Spinning Mellin Bootstrap: Conformal Partial Waves, Crossing Kernels and Applications

TL;DR

This paper develops a Mellin space framework for conformal partial waves with arbitrary spin, enabling explicit calculation of crossing kernels and anomalous dimensions in conformal field theories.

Contribution

It introduces a factorisation property of spinning conformal partial waves in Mellin space, simplifying the derivation of crossing kernels and anomalous dimensions for operators of arbitrary spin.

Findings

Derived closed-form crossing kernels using hypergeometric functions.

Calculated anomalous dimensions of double-trace operators with arbitrary spin.

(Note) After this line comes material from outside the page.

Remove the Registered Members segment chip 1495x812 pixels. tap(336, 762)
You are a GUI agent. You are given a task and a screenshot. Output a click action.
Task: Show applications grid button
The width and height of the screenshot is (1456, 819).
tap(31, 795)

Provided explicit examples for various spins and twists.

Abstract

We study conformal partial waves (CPWs) in Mellin space with totally symmetric external operators of arbitrary integer spin. The exchanged spin is arbitrary, and includes mixed symmetry and (partially)-conserved representations. In a basis of CPWs recently introduced in arXiv:1702.08619, we find a remarkable factorisation of the external spin dependence in their Mellin representation. This property allows a relatively straightforward study of inversion formulae to extract OPE data from the Mellin representation of spinning 4pt correlators and in particular, to extract closed-form expressions for crossing kernels of spinning CPWs in terms of the hypergeometric function ${}_4F_3$. We consider numerous examples involving both arbitrary internal and external spins, and for both leading and sub-leading twist operators. As an application, working in general $d$ we extract new results for ${\cal O}\left(1/N\right)$ anomalous dimensions of double-trace operators induced by double-trace deformations constructed from single-trace operators of generic twist and integer spin. In particular, we extract the anomalous dimensions of double-trace operators $[\mathcal{O}_J\Phi]_{n,l}$ with ${\cal O}_J$ a single-trace operator of integer spin $J$.